### Source records
▬▬▬▬▬▬

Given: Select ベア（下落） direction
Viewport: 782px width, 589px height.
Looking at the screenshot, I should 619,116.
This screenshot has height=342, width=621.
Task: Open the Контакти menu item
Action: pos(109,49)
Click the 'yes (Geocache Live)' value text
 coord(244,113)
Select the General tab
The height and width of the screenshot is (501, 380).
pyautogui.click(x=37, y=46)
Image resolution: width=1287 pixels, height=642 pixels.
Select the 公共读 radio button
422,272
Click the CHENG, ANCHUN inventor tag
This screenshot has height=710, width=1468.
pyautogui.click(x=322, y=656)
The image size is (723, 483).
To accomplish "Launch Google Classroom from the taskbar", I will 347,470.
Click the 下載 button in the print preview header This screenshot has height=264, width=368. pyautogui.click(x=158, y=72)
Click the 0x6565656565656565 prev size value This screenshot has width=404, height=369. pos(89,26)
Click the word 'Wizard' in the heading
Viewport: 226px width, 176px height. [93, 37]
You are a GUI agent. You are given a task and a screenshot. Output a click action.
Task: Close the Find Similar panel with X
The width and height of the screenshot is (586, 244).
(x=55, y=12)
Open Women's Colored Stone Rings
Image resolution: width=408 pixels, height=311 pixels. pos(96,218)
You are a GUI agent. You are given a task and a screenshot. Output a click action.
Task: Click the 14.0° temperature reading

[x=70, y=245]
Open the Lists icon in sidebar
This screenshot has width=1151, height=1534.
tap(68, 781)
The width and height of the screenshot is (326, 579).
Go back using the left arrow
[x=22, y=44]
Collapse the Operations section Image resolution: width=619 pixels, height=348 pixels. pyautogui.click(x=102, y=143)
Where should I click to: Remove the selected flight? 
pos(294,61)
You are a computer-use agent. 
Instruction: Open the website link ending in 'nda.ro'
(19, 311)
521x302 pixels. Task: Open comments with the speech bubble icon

▬▬▬▬▬▬

### Required work
Transcribe each entry above exactly as it reads.

### Response to the exercise
Given: Select ベア（下落） direction
Viewport: 782px width, 589px height.
Looking at the screenshot, I should 619,116.
This screenshot has height=342, width=621.
Task: Open the Контакти menu item
Action: pos(109,49)
Click the 'yes (Geocache Live)' value text
 coord(244,113)
Select the General tab
The height and width of the screenshot is (501, 380).
pyautogui.click(x=37, y=46)
Image resolution: width=1287 pixels, height=642 pixels.
Select the 公共读 radio button
422,272
Click the CHENG, ANCHUN inventor tag
This screenshot has height=710, width=1468.
pyautogui.click(x=322, y=656)
The image size is (723, 483).
To accomplish "Launch Google Classroom from the taskbar", I will 347,470.
Click the 下載 button in the print preview header This screenshot has height=264, width=368. pyautogui.click(x=158, y=72)
Click the 0x6565656565656565 prev size value This screenshot has width=404, height=369. pos(89,26)
Click the word 'Wizard' in the heading
Viewport: 226px width, 176px height. [93, 37]
You are a GUI agent. You are given a task and a screenshot. Output a click action.
Task: Close the Find Similar panel with X
The width and height of the screenshot is (586, 244).
(x=55, y=12)
Open Women's Colored Stone Rings
Image resolution: width=408 pixels, height=311 pixels. pos(96,218)
You are a GUI agent. You are given a task and a screenshot. Output a click action.
Task: Click the 14.0° temperature reading

[x=70, y=245]
Open the Lists icon in sidebar
This screenshot has width=1151, height=1534.
tap(68, 781)
The width and height of the screenshot is (326, 579).
Go back using the left arrow
[x=22, y=44]
Collapse the Operations section Image resolution: width=619 pixels, height=348 pixels. pyautogui.click(x=102, y=143)
Where should I click to: Remove the selected flight? 
pos(294,61)
You are a computer-use agent. 
Instruction: Open the website link ending in 'nda.ro'
(19, 311)
521x302 pixels. Task: Open comments with the speech bubble icon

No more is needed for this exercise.